TEXTE À LIRE:
************

La corruption au Liban prend plusieurs formes, rappelle à L’Orient-Le Jour Ghassan Moukheiber, ancien député et président du groupe des parlementaires contre la corruption (LebPac), citant les pots-de-vin, le favoritisme, les détournements de fonds ou encore le détournement des prérogatives accordées aux membres de la fonction publique. « La corruption coûte cher à l’État et à la société, freine le développement, remet en cause le principe d’égalité entre les citoyens et mine leur confiance dans les institutions », souligne-t-il.
La situation est d’autant plus critique que le Liban est lié par plusieurs engagements internationaux en matière de transparence et de lutte anticorruption et a déjà lancé certaines initiatives dans ce domaine.
Bien avant la CEDRE, le pays avait par exemple adhéré, le 22 avril 2009, à la convention des Nations unies pour la lutte contre la corruption, qui le contraint à mettre en œuvre certaines mesures. C’est pour se conformer à l’article 5 de ce texte que l’ancienne ministre d’État pour le Développement administratif, Inaya Ezzedine, a lancé le 22 avril 2018 une stratégie nationale pour la lutte contre la corruption imposant notamment d’impliquer les institutions publiques dans sa mise en œuvre. « C’est un outil de pression sur les politiciens », estime Natacha Sarkis, agent anticorruption du Programme des Nations unies pour le développement (PNUD) et fonctionnaire du ministère d’État pour le Développement administratif.
Mais un an et demi plus tard, les progrès ne sont pas significatifs. « Bien que ce plan ait été le fruit de dix ans de travail, il a été considéré comme une atteinte implicite à l’ensemble des politiques au pouvoir. Il a finalement été convenu (au printemps, NDLR) d’en confier l’examen à une commission ministérielle ad hoc présidée par le Premier ministre, Saad Hariri », ajoute Natacha Sarkis.

************

JEU DE DONNÉES:

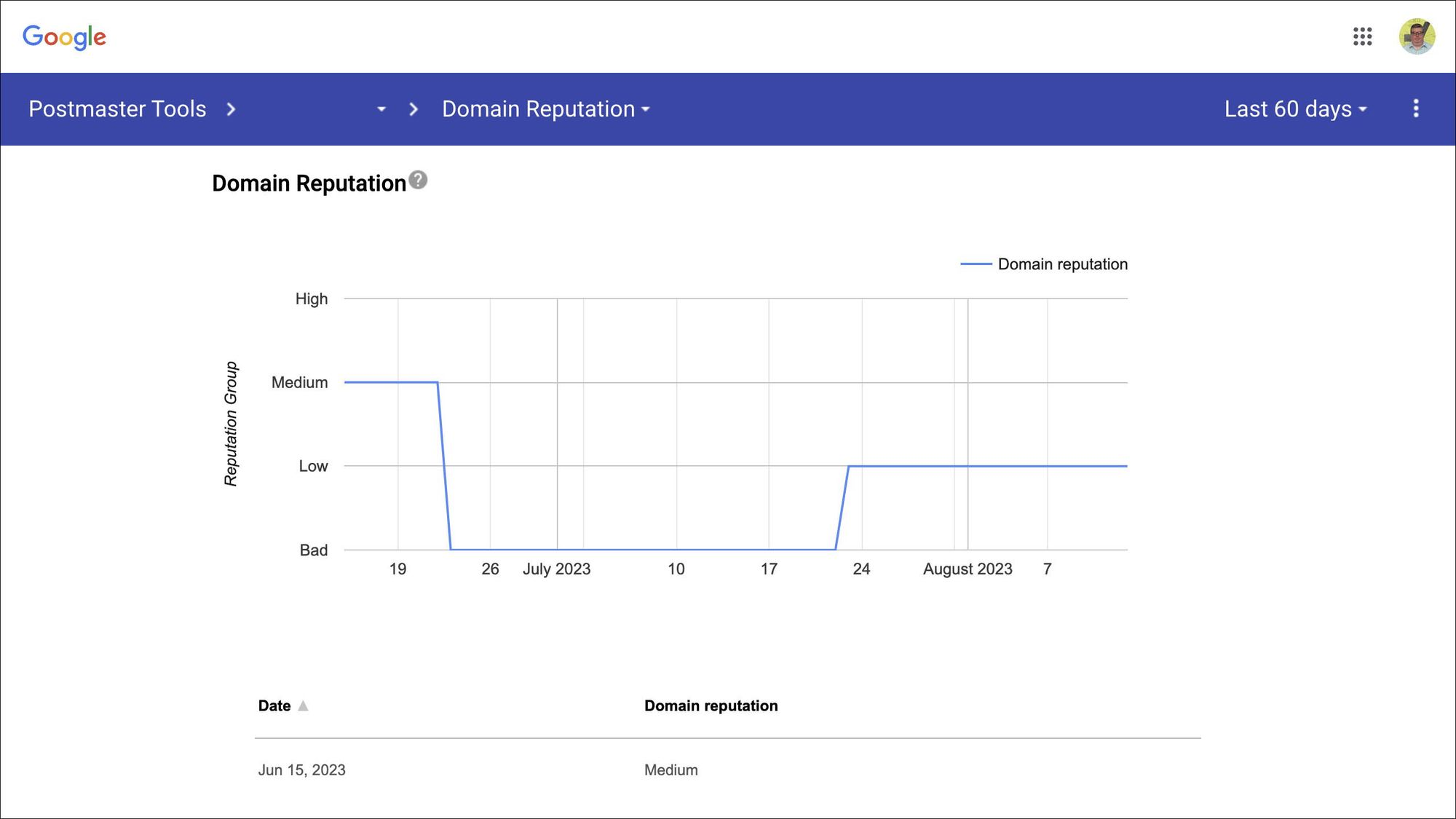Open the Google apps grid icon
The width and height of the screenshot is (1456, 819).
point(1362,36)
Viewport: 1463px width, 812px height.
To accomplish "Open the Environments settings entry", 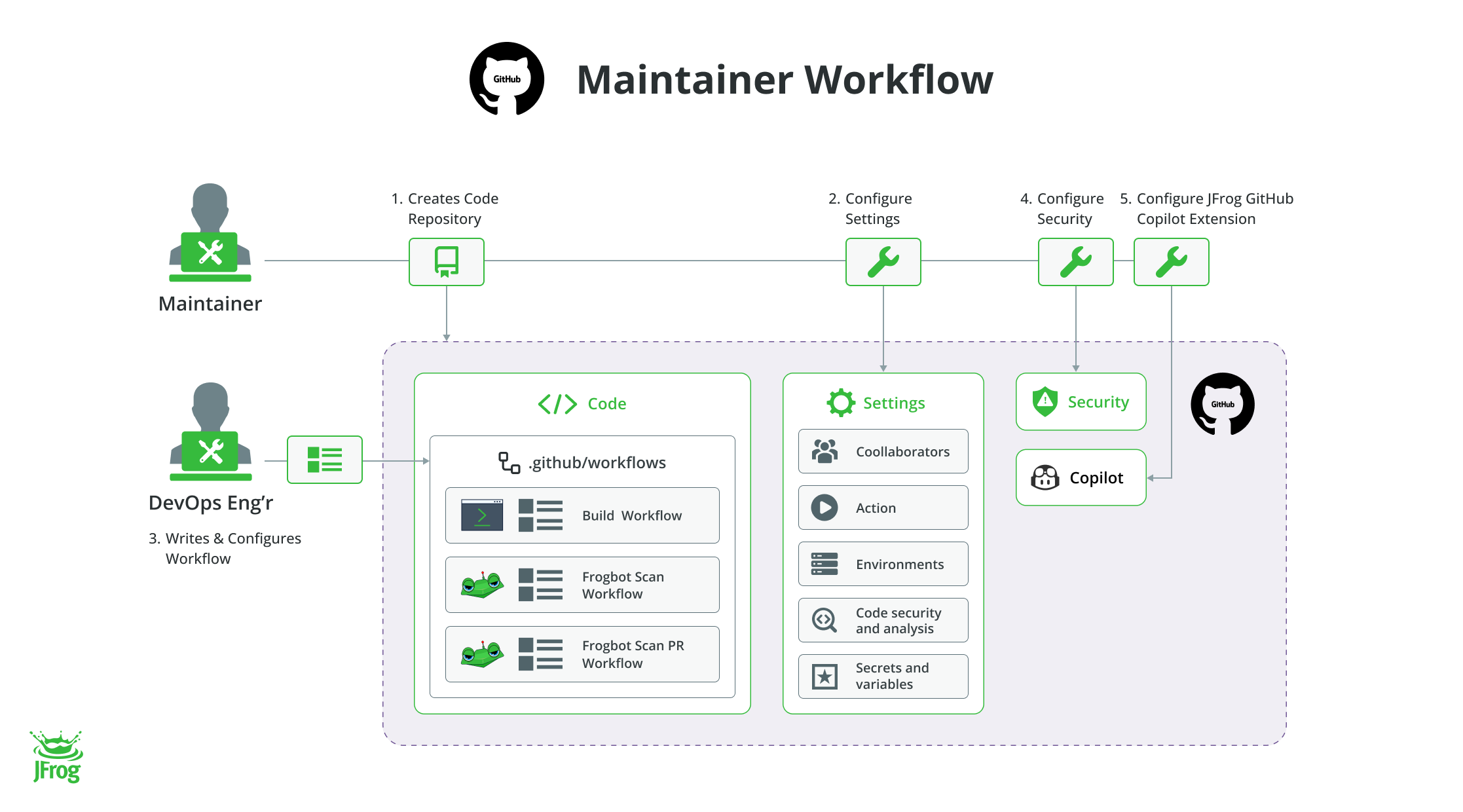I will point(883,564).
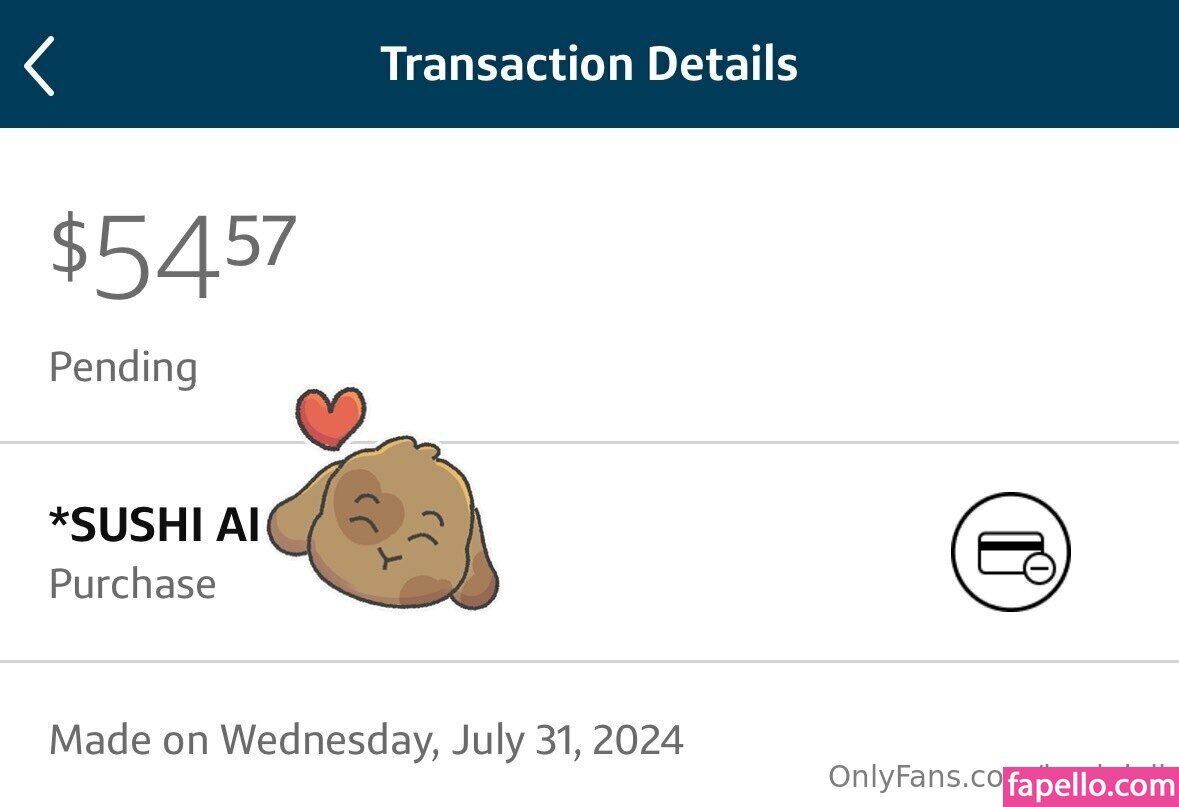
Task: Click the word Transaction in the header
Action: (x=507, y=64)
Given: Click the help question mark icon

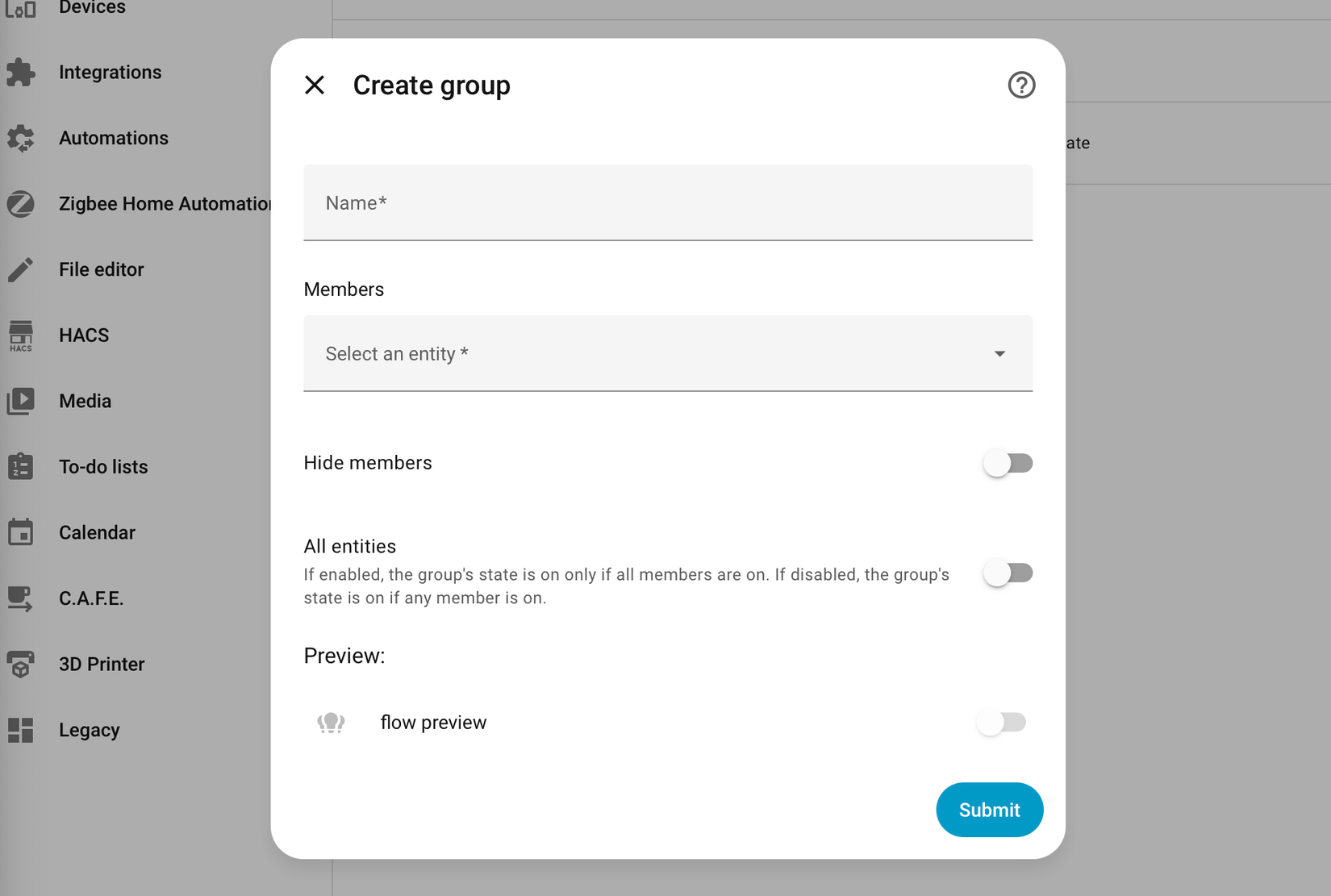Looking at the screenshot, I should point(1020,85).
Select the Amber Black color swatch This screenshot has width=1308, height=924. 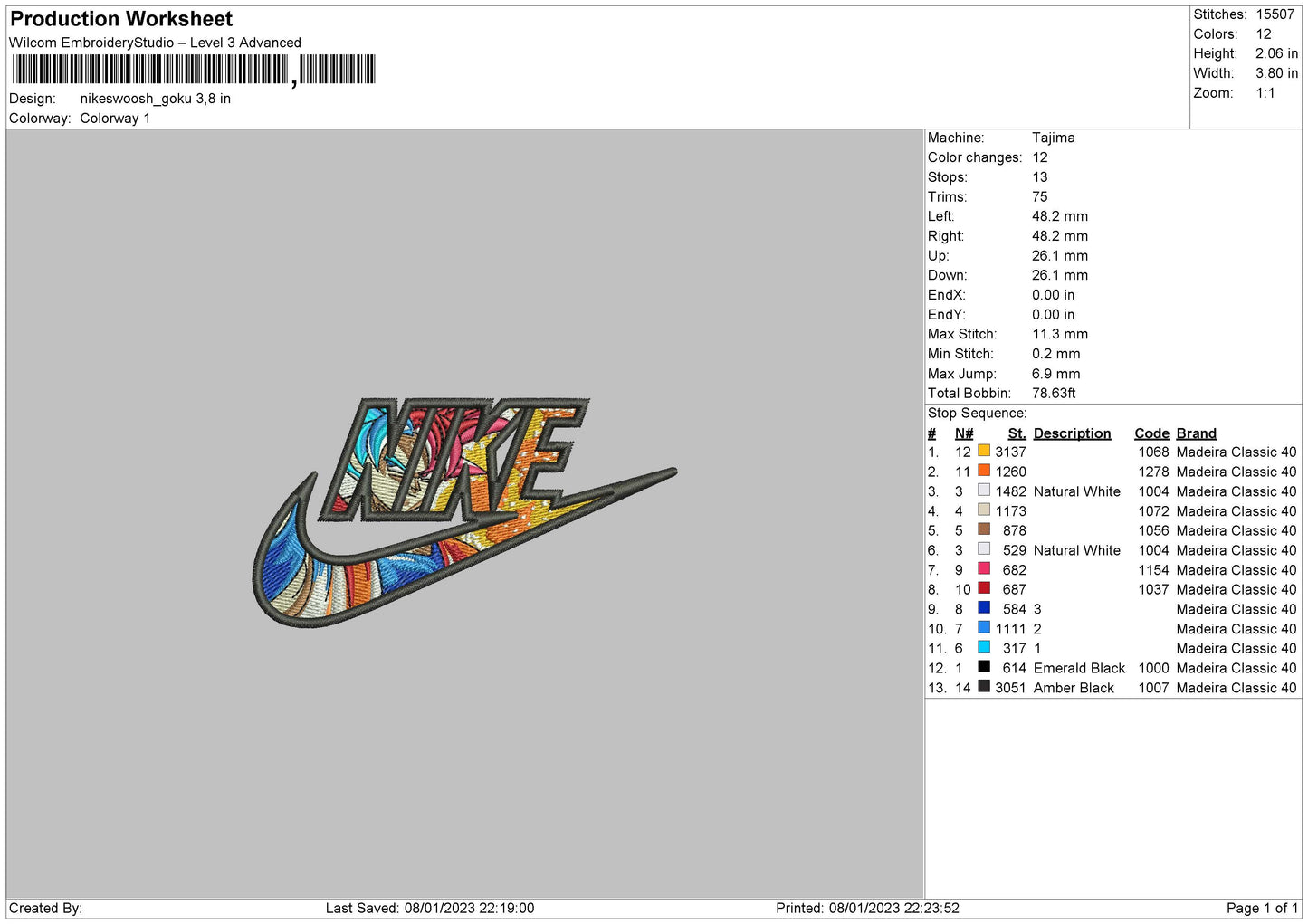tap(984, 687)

************

OBJECTIF:
Ces affirmations sont-elles conformes au texte sur la corruption au Liban ? Répondez par oui ou par non et citez à l'identique les mots du texte qui le montrent.
1. Le Liban a adhéré à la convention des Nations unies contre la corruption le 22 avril 2009.
2. C'est Natacha Sarkis qui a lancé la stratégie nationale pour la lutte contre la corruption.
3. Un an et demi après le lancement de cette stratégie, les progrès sont importants.

RÉSULTAT OBTENU:
1. Oui : « le pays avait par exemple adhéré, le 22 avril 2009, à la convention des Nations unies pour la lutte contre la corruption »
2. Non : « l’ancienne ministre d’État pour le Développement administratif, Inaya Ezzedine, a lancé le 22 avril 2018 une stratégie nationale pour la lutte contre la corruption »
3. Non : « Mais un an et demi plus tard, les progrès ne sont pas significatifs. »